Suite de la première partie.

La constance

Adopter une règle est, par définition, s’engager à la suivre. Il peut donc paraître superflu de préciser que s’inscrire dans cette règle nécessite de la constance. Mais le catharisme est assez particulier pour que cette évidence puisse potentiellement ne pas apparaître à tous, surtout dans une époque où l’individualisme tend à nous laisser croire que la constance est d’un autre temps.

Étude et connaissance

Même après avoir reçu la Consolation, le cathare ne doit jamais cesser d’étudier pour être en mesure de conserver son état de connaissance acquis au cours du noviciat. Certains, plus adaptés que d’autres à cette fonction, seront même amenés à poursuivre leur noviciat pour acquérir les compétences de prédicateur.

Détachement

Si la constance dans l’étude est nécessaire, la constance dans le détachement vis-à-vis du monde l’est plus encore. Notre nature mondaine est prégnante et ne nous laisse jamais en paix. Il faut donc agir pour maintenir ce détachement, sinon les appâts du monde auront tôt fait de nous prendre dans leurs filets pour nous ramollir dans notre détermination.

Obéissance

Dans le cadre d’une organisation ecclésiale et évangélique, il est aussi essentiel que cette constance se manifeste par une obéissance stricte aux directives concernant l’organisation structurelle qui seront données par la personne à qui l’ensemble du groupe aura donné la mission de veiller à cette organisation. La contestation et la démocratie directe n’ont pas leur place dans un système où le niveau d’éveil est très varié, ce qui motive ces remises en question.

Respect des engagements

Enfin, la constance est aussi à observer dans le cadre des engagements que nous prenons. Les autres n’ont pas à souffrir de nos éventuelles insuffisances. Ce dernier point est sans doute le plus important pour les croyants. En effet, un croyant ne peut échapper l’engagement qu’impose l’affirmation d’être croyant cathare : tout faire de son vivant pour tenter de rejoindre une communauté cathare en vue de sa Consolation, y compris si le préalable est d’agir au quotidien pour relever l’Église cathare.

Refus du mensonge

Le mensonge sous toutes ses formes favorise notre égo et nuit aux autres. Il faut donc le bannir, mais sous toutes ses formes, y compris par omission ou dans un cadre artistique et professionnel. Cela peut surprendre, mais il n’y a pas de petit mensonge et, même s’il est émis pour distraire ou pour protéger, il crée une situation dont nous ne pouvons pas maîtriser les conséquences.

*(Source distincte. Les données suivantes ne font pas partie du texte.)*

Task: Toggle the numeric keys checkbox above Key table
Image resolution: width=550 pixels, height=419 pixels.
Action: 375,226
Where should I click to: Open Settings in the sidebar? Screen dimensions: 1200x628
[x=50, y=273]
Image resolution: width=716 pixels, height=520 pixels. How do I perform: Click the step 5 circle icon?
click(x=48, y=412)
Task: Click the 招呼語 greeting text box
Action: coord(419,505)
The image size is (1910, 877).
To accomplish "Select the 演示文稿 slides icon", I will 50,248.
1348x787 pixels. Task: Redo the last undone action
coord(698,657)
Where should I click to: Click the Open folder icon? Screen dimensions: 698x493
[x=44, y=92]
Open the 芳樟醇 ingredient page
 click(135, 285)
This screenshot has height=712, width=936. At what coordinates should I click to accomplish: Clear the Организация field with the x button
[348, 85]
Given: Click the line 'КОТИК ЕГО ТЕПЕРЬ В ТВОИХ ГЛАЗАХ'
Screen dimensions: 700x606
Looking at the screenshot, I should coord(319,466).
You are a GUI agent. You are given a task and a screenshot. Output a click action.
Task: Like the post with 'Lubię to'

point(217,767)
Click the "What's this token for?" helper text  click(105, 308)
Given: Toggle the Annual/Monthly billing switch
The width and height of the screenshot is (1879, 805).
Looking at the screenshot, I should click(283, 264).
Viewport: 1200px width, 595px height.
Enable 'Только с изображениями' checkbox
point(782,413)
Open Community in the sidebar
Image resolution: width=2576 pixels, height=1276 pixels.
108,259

Respecter la vie consciente

Si la constance relève essentiellement du fondamental d’humilité, le respect de la vie consciente s’attache clairement à la non-violence.

Respecter la vie consciente ne veut pas dire ignorer ou mépriser les autres formes de vie, connues ou non. Pour faire simple, la vie consciente est la vie animale et elle se déploie dans des niveaux de conscience extrêmement variés pour autant que notre connaissance nous permet de les apprécier.

Protéger la vie consciente selon son niveau

Sauf mise en danger d’une vie dont le niveau de conscience nous semble plus évoluée, et si aucune procédure d’évitement n’est possible, les moyens les moins agressifs possibles sont acceptables pour protéger la vie consciente la plus évoluée. Par exemple, si un animal sauvage menace une vie humaine, il est acceptable d’essayer de soustraire la victime réelle ou potentielle en tentant de faire fuir l’animal, voire en le blessant et, en dernier recours en le tuant.

Par contre aucune violence ne peut être envisagée dans le cas où le danger vient d’une vie consciente de même niveau que celle de la victime potentielle.

Nous savons que, naturellement, nous faisons preuve de violence envers de nombreuses vies de faible niveau de conscience (bactéries, virus, insectes, etc.), mais nous essayons toujours de limiter cette violence pour autant qu’elle ne constitue pas un risque potentiel pour la vie humaine par exemple.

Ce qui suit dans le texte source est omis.